__Task statement__. Print the line containing "Click the F. Manalo street label" and all lines after it, unchanged, through the end of the data. Leave the pictures out.

__Data excerpts__.
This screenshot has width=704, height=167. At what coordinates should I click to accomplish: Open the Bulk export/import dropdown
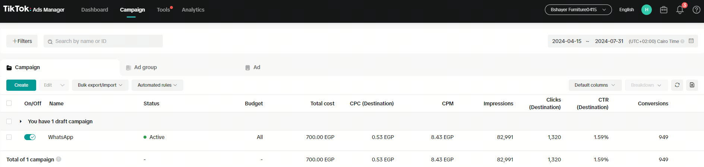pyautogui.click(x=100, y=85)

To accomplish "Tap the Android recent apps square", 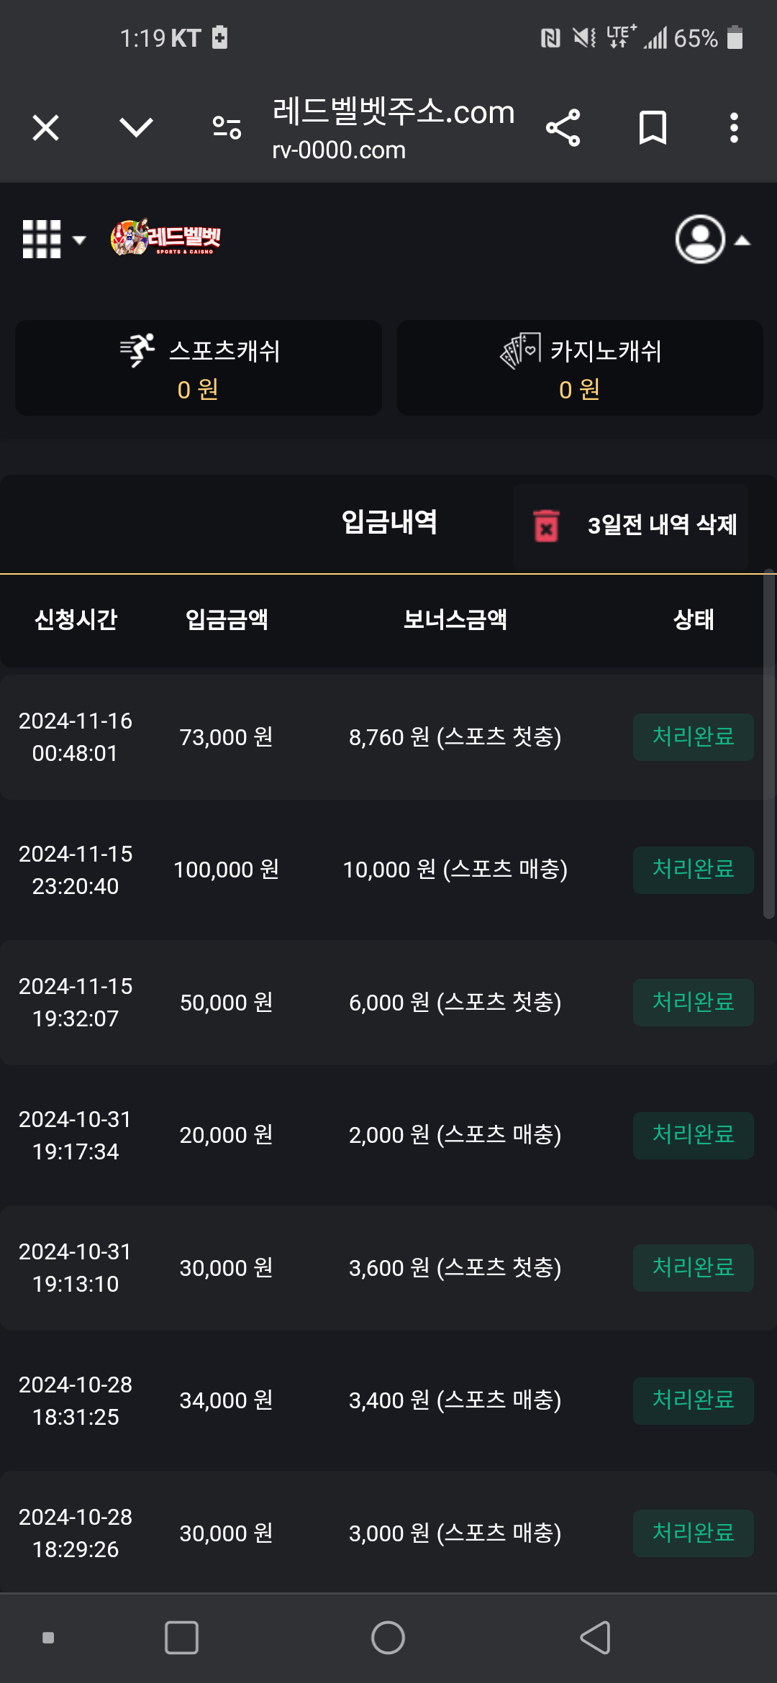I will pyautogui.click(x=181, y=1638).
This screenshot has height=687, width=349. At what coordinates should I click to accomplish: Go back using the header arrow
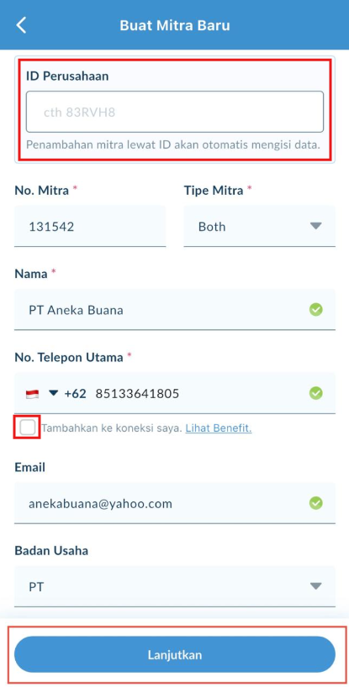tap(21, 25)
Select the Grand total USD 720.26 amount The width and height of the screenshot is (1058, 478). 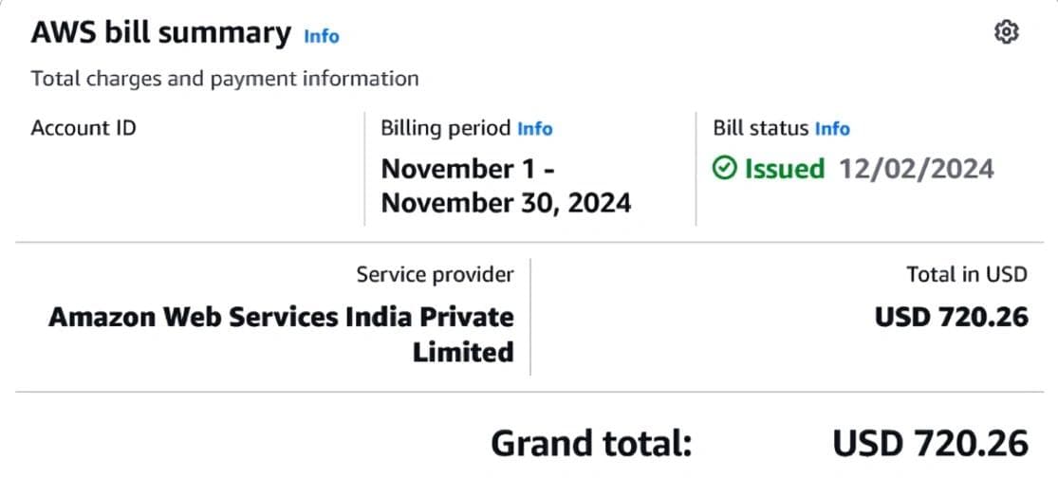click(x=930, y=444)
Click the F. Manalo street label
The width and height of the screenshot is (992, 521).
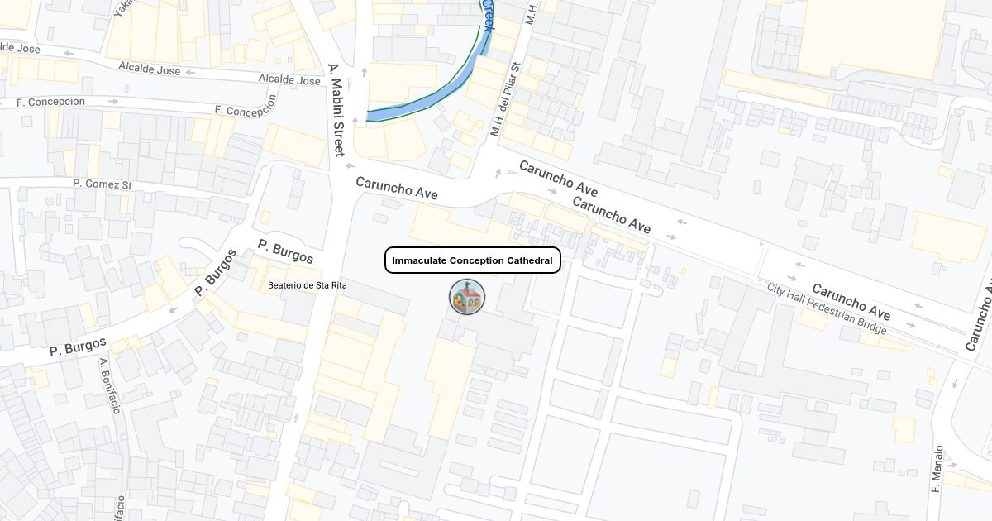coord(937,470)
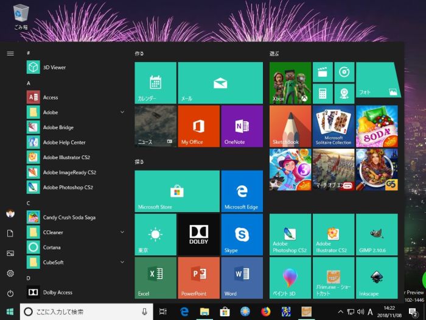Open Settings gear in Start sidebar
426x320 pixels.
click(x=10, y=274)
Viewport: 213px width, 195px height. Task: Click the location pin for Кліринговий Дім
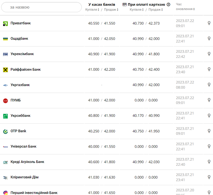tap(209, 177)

__Answer__.
Click the F. Manalo street label
The width and height of the screenshot is (992, 521).
coord(937,470)
Open Settings gear in Start sidebar
426x320 pixels.
click(x=10, y=274)
Viewport: 213px width, 195px height. Task: Click the location pin for Кліринговий Дім
tap(209, 177)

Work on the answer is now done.